**YOUR TASK**
Give the lines below again exactly, starting with the line that holds "Open the Compatibile con tab" and going on through the line that holds "Viewport: 549px width, 481px height.".

**DATA**
★ ★ ★

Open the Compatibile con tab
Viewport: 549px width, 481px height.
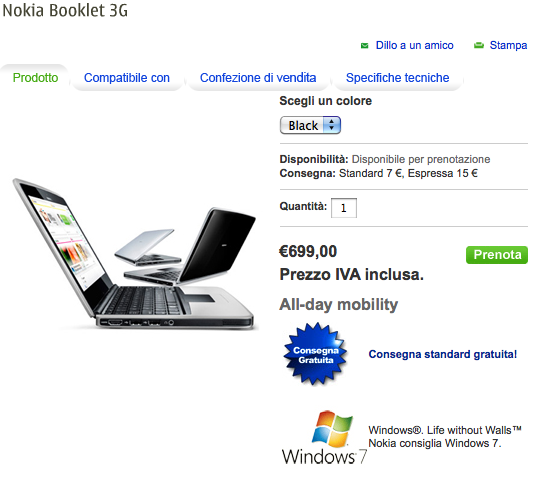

★ ★ ★

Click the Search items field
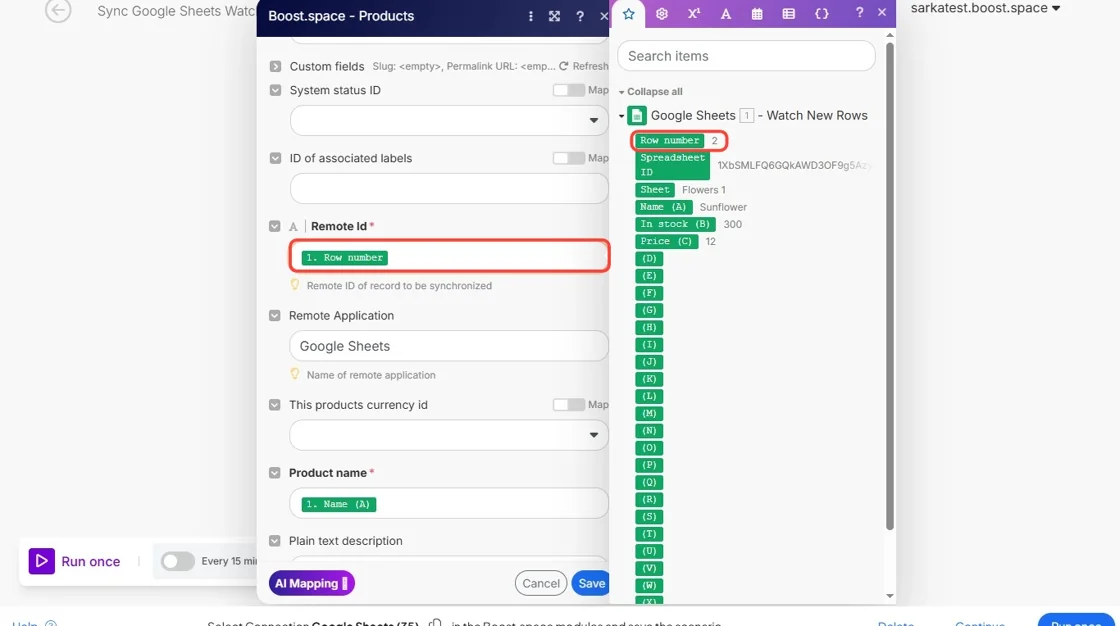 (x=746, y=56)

★ ★ ★

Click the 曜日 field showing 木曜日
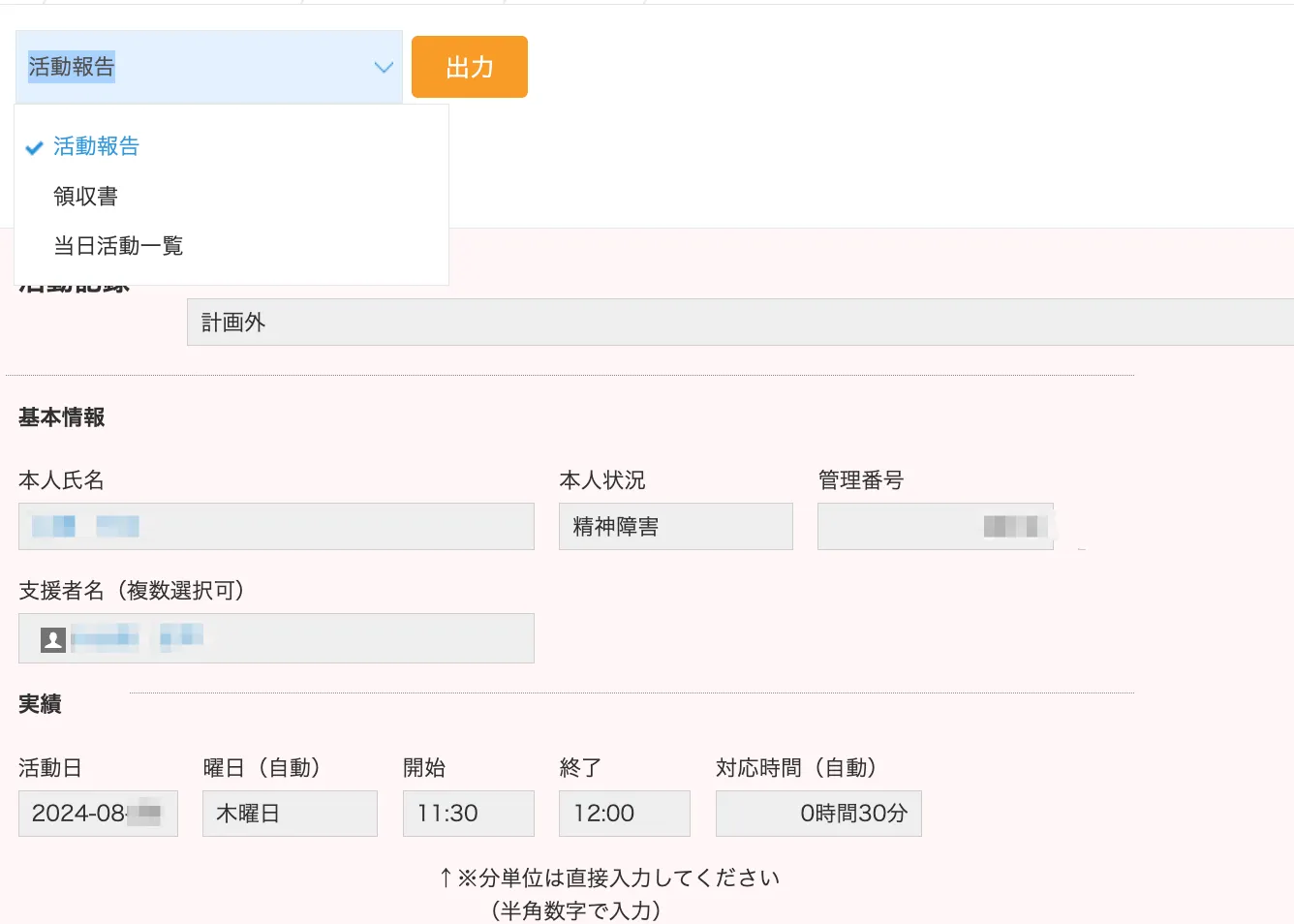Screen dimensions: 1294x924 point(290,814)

★ ★ ★

**WRITTEN RESPONSE**
Open the Compatibile con tab
Viewport: 549px width, 481px height.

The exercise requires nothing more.